** Extracted material follows **

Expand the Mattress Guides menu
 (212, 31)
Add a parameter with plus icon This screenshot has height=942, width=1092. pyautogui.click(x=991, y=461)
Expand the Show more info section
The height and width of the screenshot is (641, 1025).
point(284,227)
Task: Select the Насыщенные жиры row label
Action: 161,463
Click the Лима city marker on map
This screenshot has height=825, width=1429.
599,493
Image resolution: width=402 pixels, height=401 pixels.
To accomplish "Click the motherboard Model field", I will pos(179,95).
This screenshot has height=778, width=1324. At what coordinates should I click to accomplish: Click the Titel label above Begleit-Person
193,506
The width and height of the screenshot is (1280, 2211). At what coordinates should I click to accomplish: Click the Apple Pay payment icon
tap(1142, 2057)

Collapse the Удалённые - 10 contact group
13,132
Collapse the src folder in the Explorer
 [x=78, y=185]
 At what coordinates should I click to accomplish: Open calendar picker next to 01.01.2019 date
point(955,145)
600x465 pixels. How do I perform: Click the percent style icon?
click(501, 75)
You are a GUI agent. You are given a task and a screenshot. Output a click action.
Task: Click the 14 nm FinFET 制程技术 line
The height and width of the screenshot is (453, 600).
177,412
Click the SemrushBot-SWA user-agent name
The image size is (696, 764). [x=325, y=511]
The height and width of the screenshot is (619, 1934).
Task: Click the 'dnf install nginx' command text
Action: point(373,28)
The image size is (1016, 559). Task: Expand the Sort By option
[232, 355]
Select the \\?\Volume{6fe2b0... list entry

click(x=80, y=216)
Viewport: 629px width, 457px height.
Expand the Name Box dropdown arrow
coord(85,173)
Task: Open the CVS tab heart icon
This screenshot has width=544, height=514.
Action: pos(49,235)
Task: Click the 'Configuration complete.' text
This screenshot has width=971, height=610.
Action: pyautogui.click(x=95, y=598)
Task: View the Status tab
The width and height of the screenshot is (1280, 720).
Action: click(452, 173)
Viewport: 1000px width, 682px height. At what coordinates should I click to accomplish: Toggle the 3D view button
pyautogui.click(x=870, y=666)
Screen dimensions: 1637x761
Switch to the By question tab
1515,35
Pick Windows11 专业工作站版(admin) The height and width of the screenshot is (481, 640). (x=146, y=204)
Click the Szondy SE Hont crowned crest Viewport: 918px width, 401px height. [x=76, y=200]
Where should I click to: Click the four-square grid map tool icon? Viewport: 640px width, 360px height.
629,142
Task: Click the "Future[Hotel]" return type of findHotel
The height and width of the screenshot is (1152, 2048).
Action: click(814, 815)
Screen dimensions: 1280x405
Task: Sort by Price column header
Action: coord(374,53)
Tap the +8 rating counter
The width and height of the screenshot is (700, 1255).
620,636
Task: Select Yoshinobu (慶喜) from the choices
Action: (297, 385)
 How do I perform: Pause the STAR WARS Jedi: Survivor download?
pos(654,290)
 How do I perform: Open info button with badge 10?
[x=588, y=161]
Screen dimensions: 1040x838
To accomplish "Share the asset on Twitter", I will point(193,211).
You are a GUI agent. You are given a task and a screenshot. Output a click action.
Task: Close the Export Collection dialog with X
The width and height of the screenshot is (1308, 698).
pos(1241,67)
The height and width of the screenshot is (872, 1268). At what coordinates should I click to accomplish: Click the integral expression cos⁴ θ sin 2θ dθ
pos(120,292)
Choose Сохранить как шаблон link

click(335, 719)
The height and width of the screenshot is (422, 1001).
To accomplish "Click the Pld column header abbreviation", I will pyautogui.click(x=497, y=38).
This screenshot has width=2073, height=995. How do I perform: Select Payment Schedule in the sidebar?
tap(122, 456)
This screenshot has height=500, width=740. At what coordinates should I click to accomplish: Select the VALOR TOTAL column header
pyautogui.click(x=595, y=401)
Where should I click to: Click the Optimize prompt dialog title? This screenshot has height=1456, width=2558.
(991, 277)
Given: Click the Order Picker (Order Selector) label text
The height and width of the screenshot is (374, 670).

** End of Extracted material **

Goal of the exercise —
Having read the entries, repeat them all exactly.

Problem solution —
Expand the Mattress Guides menu
 (212, 31)
Add a parameter with plus icon This screenshot has height=942, width=1092. pyautogui.click(x=991, y=461)
Expand the Show more info section
The height and width of the screenshot is (641, 1025).
point(284,227)
Task: Select the Насыщенные жиры row label
Action: 161,463
Click the Лима city marker on map
This screenshot has height=825, width=1429.
599,493
Image resolution: width=402 pixels, height=401 pixels.
To accomplish "Click the motherboard Model field", I will pos(179,95).
This screenshot has height=778, width=1324. At what coordinates should I click to accomplish: Click the Titel label above Begleit-Person
193,506
The width and height of the screenshot is (1280, 2211). At what coordinates should I click to accomplish: Click the Apple Pay payment icon
tap(1142, 2057)

Collapse the Удалённые - 10 contact group
13,132
Collapse the src folder in the Explorer
 [x=78, y=185]
 At what coordinates should I click to accomplish: Open calendar picker next to 01.01.2019 date
point(955,145)
600x465 pixels. How do I perform: Click the percent style icon?
click(501, 75)
You are a GUI agent. You are given a task and a screenshot. Output a click action.
Task: Click the 14 nm FinFET 制程技术 line
The height and width of the screenshot is (453, 600).
177,412
Click the SemrushBot-SWA user-agent name
The image size is (696, 764). [x=325, y=511]
The height and width of the screenshot is (619, 1934).
Task: Click the 'dnf install nginx' command text
Action: point(373,28)
The image size is (1016, 559). Task: Expand the Sort By option
[232, 355]
Select the \\?\Volume{6fe2b0... list entry

click(x=80, y=216)
Viewport: 629px width, 457px height.
Expand the Name Box dropdown arrow
coord(85,173)
Task: Open the CVS tab heart icon
This screenshot has width=544, height=514.
Action: pos(49,235)
Task: Click the 'Configuration complete.' text
This screenshot has width=971, height=610.
Action: pyautogui.click(x=95, y=598)
Task: View the Status tab
The width and height of the screenshot is (1280, 720).
Action: click(452, 173)
Viewport: 1000px width, 682px height. At what coordinates should I click to accomplish: Toggle the 3D view button
pyautogui.click(x=870, y=666)
Screen dimensions: 1637x761
Switch to the By question tab
1515,35
Pick Windows11 专业工作站版(admin) The height and width of the screenshot is (481, 640). (x=146, y=204)
Click the Szondy SE Hont crowned crest Viewport: 918px width, 401px height. [x=76, y=200]
Where should I click to: Click the four-square grid map tool icon? Viewport: 640px width, 360px height.
629,142
Task: Click the "Future[Hotel]" return type of findHotel
The height and width of the screenshot is (1152, 2048).
Action: click(814, 815)
Screen dimensions: 1280x405
Task: Sort by Price column header
Action: coord(374,53)
Tap the +8 rating counter
The width and height of the screenshot is (700, 1255).
620,636
Task: Select Yoshinobu (慶喜) from the choices
Action: (297, 385)
 How do I perform: Pause the STAR WARS Jedi: Survivor download?
pos(654,290)
 How do I perform: Open info button with badge 10?
[x=588, y=161]
Screen dimensions: 1040x838
To accomplish "Share the asset on Twitter", I will point(193,211).
You are a GUI agent. You are given a task and a screenshot. Output a click action.
Task: Close the Export Collection dialog with X
The width and height of the screenshot is (1308, 698).
pos(1241,67)
The height and width of the screenshot is (872, 1268). At what coordinates should I click to accomplish: Click the integral expression cos⁴ θ sin 2θ dθ
pos(120,292)
Choose Сохранить как шаблон link

click(335, 719)
The height and width of the screenshot is (422, 1001).
To accomplish "Click the Pld column header abbreviation", I will pyautogui.click(x=497, y=38).
This screenshot has width=2073, height=995. How do I perform: Select Payment Schedule in the sidebar?
tap(122, 456)
This screenshot has height=500, width=740. At what coordinates should I click to accomplish: Select the VALOR TOTAL column header
pyautogui.click(x=595, y=401)
Where should I click to: Click the Optimize prompt dialog title? This screenshot has height=1456, width=2558.
(991, 277)
Given: Click the Order Picker (Order Selector) label text
The height and width of the screenshot is (374, 670).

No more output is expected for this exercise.